Since the system is characterized by a high sensitivity
to the initial conditions, forecasting error growth may
depend on the chosen initial states.
To get a more general picture of the error growth
(here plotted in green for the chosen initial condition `x0`),
such error should be reestimated several times starting from
other initial states.
The aim of the `predictab` function is to perform these
iterations automatically.
With this function, predictability can be applied
to these eight models, for an ensemble of `Nech` initial 
conditions, and on prediction horizons of `hp`
steps corresponding here to a time interval of 1.2 (since
time sampling of `tin` equals 0.08, see upper):

```{r, eval = TRUE}
#######################
# test predictability #
#######################
outpred <- predictab(outputGPoM, hp = 15, Nech = 30, selecmod = 9, show = 0)
```


```{r, eval = TRUE, fig.show='hold'}
# manual visualisation of the outputs (e.g. for model 9):
plot(c(outpred$hpE[1], max(outpred$hpE)), c(0,0),
     type='l', main = 'Error growth',
     xlab = expression(h), ylab = expression(italic(e(h))),
     ylim = c(min(outpred$Errmod9), max(outpred$Errmod9)))

for (i in 1:dim(outpred$Errmod9)[2]) {
  lines(outpred$hpE, outpred$Errmod9[,i], col = 'green')
}
lines(c(outpred$hpE[1], max(outpred$hpE)), c(0,0), type='l')

# in terms of variance
# manual visualisation of the outputs (e.g. for model 9):
plot(c(outpred$hpE[1], max(outpred$hpE)), c(0,0),
     type='l', main = 'Square error growth',
     xlab = expression(italic(h)), ylab = expression(italic(e^2) (italic(h))),
     ylim = c(0, 0.25*max(outpred$Errmod9)^2))

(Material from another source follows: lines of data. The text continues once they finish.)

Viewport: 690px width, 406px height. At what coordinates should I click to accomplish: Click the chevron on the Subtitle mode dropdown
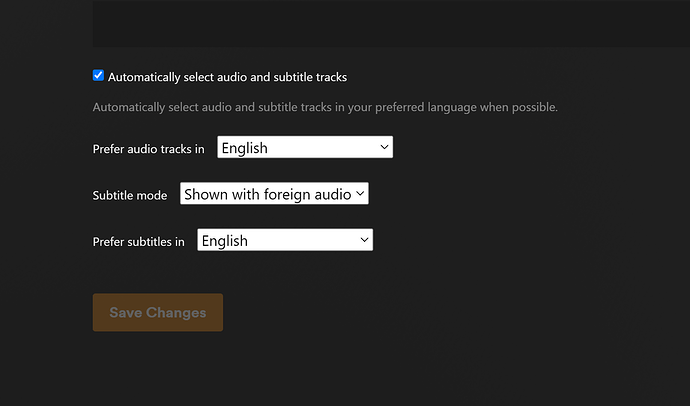[361, 194]
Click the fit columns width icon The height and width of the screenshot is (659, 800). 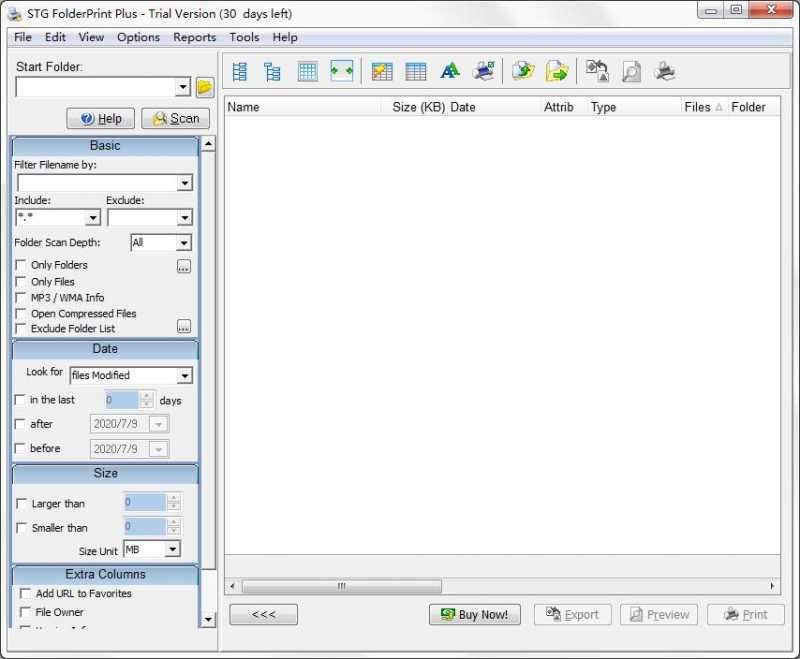pos(343,70)
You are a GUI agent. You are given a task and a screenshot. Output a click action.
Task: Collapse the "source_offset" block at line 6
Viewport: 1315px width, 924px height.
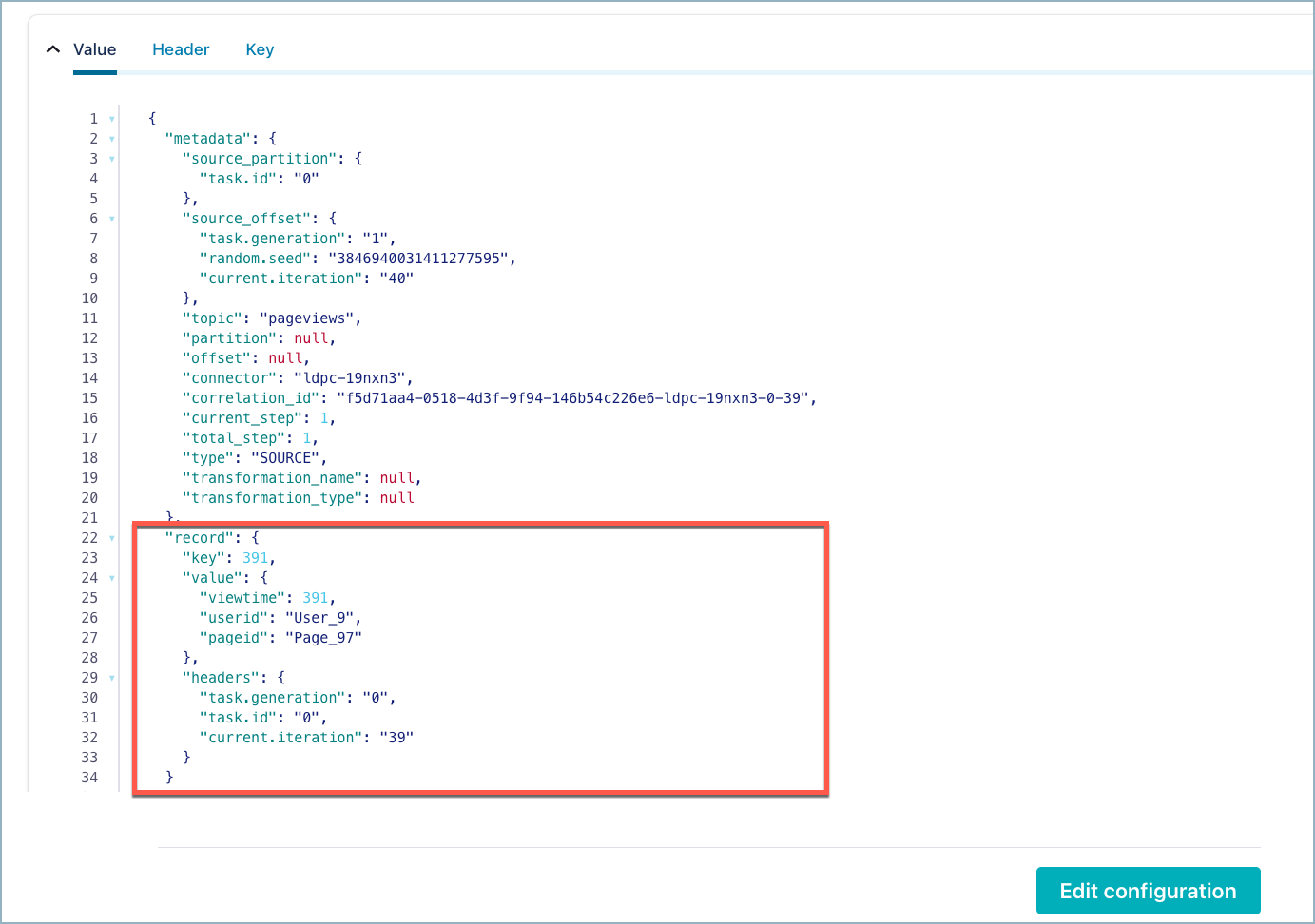pos(112,219)
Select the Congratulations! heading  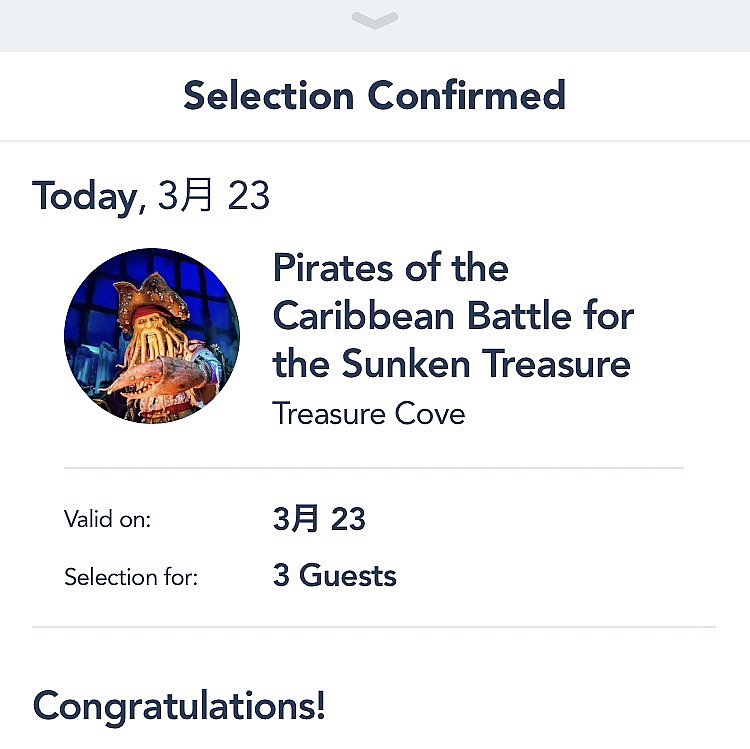point(179,707)
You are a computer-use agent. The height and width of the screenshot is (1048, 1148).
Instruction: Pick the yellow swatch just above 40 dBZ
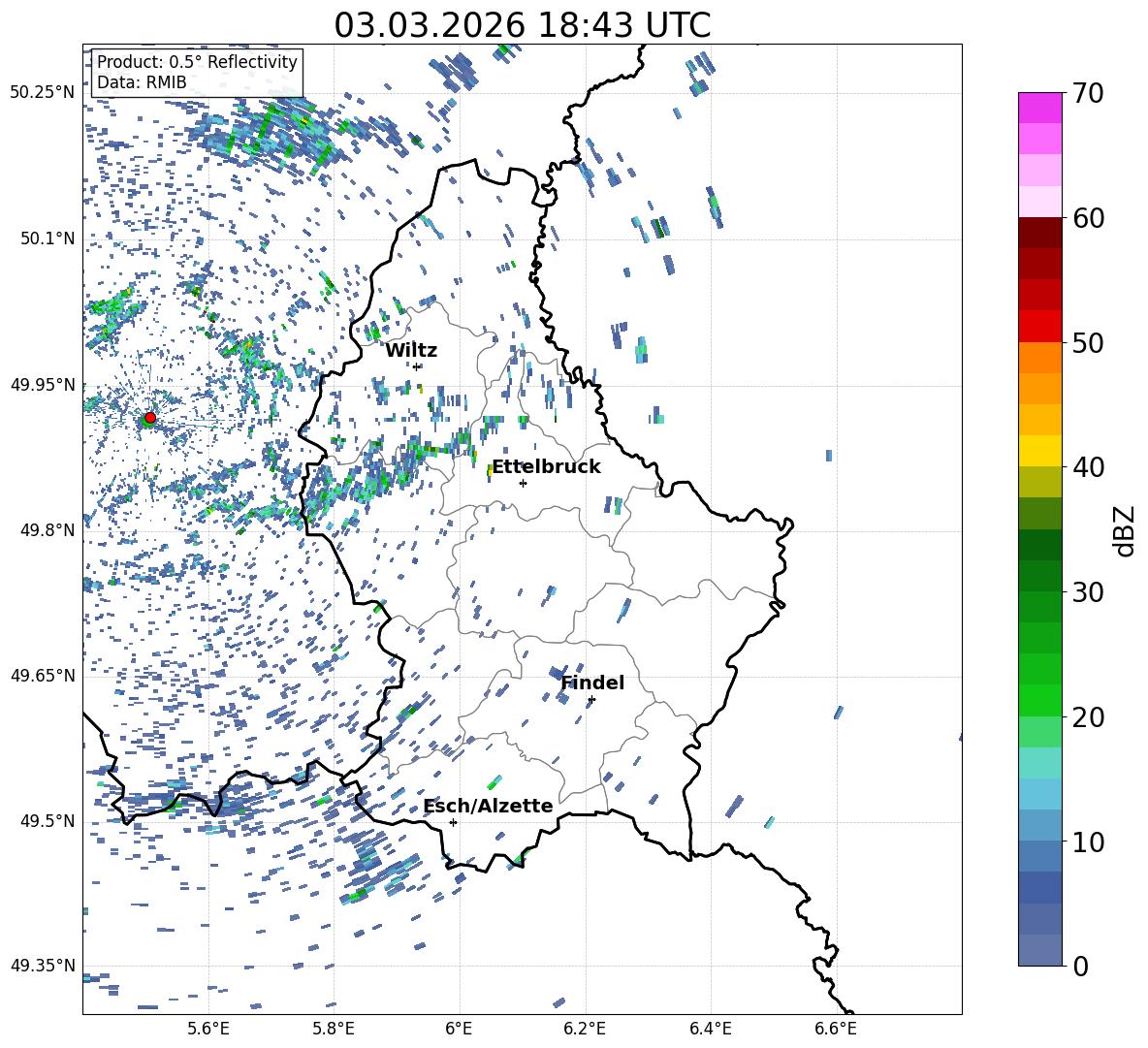click(x=1040, y=450)
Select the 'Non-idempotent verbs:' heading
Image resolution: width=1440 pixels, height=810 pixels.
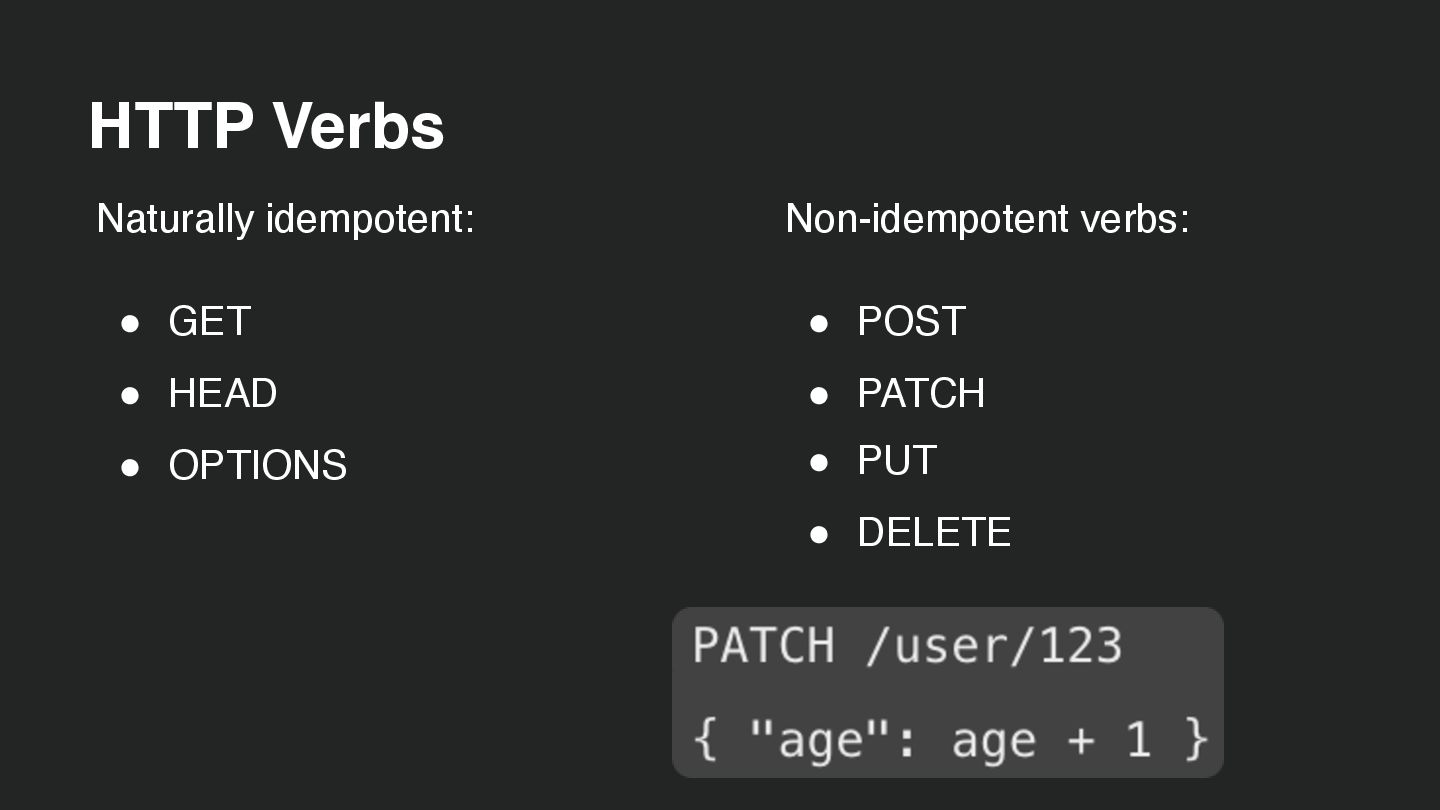(987, 218)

for (i in 1:dim(outpred$Errmod9)[2]) {
  lines(outpred$hpE, outpred$Errmod9[,i]^2, col = 'green')
}
lines(c(outpred$hpE[1], max(outpred$hpE)), c(0,0), type='l')
```

Function `predictab` can be applied to several models
and the forecasted error growth $e(t,h)$ can also be
plotted as a bidimensionnal representation, where the color
represents the forecasting error (note that different palettes
are here used for the two plots):

```{r, eval = TRUE}
#######################
# test predictability #
#######################
outpred <- predictab(outputGPoM, hp = 15, Nech = 30, selecmod = c(1,9), show = 0)
```

```{r, eval = TRUE, fig.show='hold'}
# manual visualisation of the outputs (e.g. for model 1):
image(outpred$tE, outpred$hpE, t(outpred$Errmod1),
      xlab = expression(italic(t)), ylab = expression(italic(h)),
      main = expression(italic(e[model1](t,h))))
# (e.g. for model 9):
image(outpred$tE, outpred$hpE, t(outpred$Errmod9),
      xlab = expression(italic(t)), ylab = expression(italic(h)),
      main = expression(italic(e[model9])(italic(t),italic(h))))
```

To have an interpretation of this kind of plot,
see reference ^[S. Mangiarotti, P. Mazzega, P. Hiernaux, and E. Mougin, 2012.
Predictability of vegetation cycles over the semi-arid region of
Gourma (Mali) from forecasts of AVHRR-NDVI signals,
*Remote Sensing of Environment*, **123**, 246-257.].
By default, the `predictab` function will be applied to all the
unclassified models (that is such as `okMod == 1`).
An overview can also be obtained at a glance using the default
parameterization (that is such as `show = 1`).

```{r, eval = FALSE}
#######################
# test predictability #
#######################
outpred <- predictab(outputGPoM, hp = 15, Nech = 30)
```

## Conclusions

You have reached the end of this tutorial.
You should be able now to use most of the tools
provided in the `GPoM` package.
We hope you can enjoy this package when applying
it to your favorite data sets.
Two other vignettes are available which aim
is to show the robustness of the global modelling
under noisy conditions, subsampling, short lenth
time series (in `6 Sensitivity`);
and to illustrate its performances on other
dynamical systems (in `7 Retromodelling`)
since the previous tests were performed before
almost exclusively on the same system.

When presenting your results, please kindly quote
the appropriate references to refer to the package,
and to the various techniques used
(see the introducing vignette `GeneralIntro`).